YARALI CEYLANLAR KULÜBÜ

Kitap, Fatih Vural’ın sorularına Prof. Dr. Mim Kemal Öke’nin verdiği cevaplardan oluşuyor.

13,5 X 21 santim ölçülerinde, kuşe kâğıda renkli olarak basılı 16 sayfadan oluşan ‘albüm’ bölümü ile birlikte 192 sayfalık ‘Yaralı Ceylanlar Kulübü’ isimli eser, okuyucuyu mistik bir yolculuğa çıkarıyor. Yolculuk, ‘yalnız bir beyaz Türk’ olarak tanıtılan Mim Kemal Öke’nin değişiminin hikâyesidir. Ve aynı zamanda Bakara Sûresi’nin 216. Âyeti’nin(*) tecellisi...

Değişim, 17-18 yaşlarında, Robert Kolej’i bitirdikten sonra İngiltere’ye gidip Cambridge Üniversitesi’nde okul papazının; ‘Sizi kilisede hiç görmedim’ demesiyle başlıyor: Papaz, Genç Öke’nin Müslüman olduğunu öğrenince, Müslüman öğrencilerin namaz kılabilecekleri bir oda tahsis edilmesini sağlar. Namaz kılmasını bilmeyen ‘beyaz Türk’ü imam olarak görevlendirir. Değişim başlamıştır. Görevini yapabilmek için Kur’an dilinin öğretildiği Şarkiyat Fakültesi’ne kaydolur. İskoç hoca, bizimkinin Türk olduğunu öğrenince: ‘Niye buradasınız? Siz, ibâdetinizin dilini bilmiyor musunuz?’ Diye sorar.  Genç Öke içinden: ‘Allah’ım bu kadar çok dövme beni’ Diye geçirir.

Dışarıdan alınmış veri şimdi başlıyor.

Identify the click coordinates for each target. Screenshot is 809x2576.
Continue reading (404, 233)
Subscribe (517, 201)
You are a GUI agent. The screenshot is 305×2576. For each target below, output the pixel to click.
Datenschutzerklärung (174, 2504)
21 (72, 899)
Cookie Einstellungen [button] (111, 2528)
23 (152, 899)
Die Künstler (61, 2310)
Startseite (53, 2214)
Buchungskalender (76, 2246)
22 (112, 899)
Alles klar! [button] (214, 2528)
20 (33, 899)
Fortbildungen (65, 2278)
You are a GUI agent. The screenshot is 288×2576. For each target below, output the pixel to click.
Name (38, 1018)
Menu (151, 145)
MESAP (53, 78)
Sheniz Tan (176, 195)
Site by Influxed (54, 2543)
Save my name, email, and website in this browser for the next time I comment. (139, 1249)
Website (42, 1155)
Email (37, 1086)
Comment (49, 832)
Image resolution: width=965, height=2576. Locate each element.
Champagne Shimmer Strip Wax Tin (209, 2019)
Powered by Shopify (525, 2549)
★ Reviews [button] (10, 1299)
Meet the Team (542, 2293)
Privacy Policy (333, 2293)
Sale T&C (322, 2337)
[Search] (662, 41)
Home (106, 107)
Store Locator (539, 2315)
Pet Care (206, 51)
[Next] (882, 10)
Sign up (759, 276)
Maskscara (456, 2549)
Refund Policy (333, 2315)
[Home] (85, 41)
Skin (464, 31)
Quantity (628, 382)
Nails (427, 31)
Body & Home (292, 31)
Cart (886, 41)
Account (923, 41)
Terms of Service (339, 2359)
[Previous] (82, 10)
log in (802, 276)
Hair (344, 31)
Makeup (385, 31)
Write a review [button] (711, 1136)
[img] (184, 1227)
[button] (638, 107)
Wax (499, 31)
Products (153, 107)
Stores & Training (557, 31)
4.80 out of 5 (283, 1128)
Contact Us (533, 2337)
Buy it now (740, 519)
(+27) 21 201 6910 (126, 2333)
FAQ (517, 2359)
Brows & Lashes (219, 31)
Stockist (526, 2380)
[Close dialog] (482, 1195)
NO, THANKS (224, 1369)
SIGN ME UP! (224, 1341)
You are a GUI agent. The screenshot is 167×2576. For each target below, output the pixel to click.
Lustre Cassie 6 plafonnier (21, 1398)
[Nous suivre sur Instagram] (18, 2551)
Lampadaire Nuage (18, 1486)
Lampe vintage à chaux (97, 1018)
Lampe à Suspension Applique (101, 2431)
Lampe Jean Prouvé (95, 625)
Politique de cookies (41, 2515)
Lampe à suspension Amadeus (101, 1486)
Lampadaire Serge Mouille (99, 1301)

Duası kabul edilmiştir. Kısa bir müddet sonra ‘Elhamdülillah, iyi ki Müslüman’ım’ demektedir.

1991 yılında Türkiye’nin en genç profesörü iken bir dergâhın, ‘Yaralı Ceylanlar Kulübü’nün müdâvimidir. Burası Türkiye! ‘Bir insan hem ilim adamı hem tasavvuf ehli olamaz.’ Denilir ve kapı önüne konulur.

Asıl büyük değişimi, oğlunun ciddî bir hastalığa yakalanmasından,  kızının down sendromlu olduğunun anlaşılmasından sonra yaşayacaktır. Kendi kendisine sorar: ‘Allah hiç defolu varlık yaratır mı?’ Cevabını da kendisi verir: ‘Yaratmaz!’ 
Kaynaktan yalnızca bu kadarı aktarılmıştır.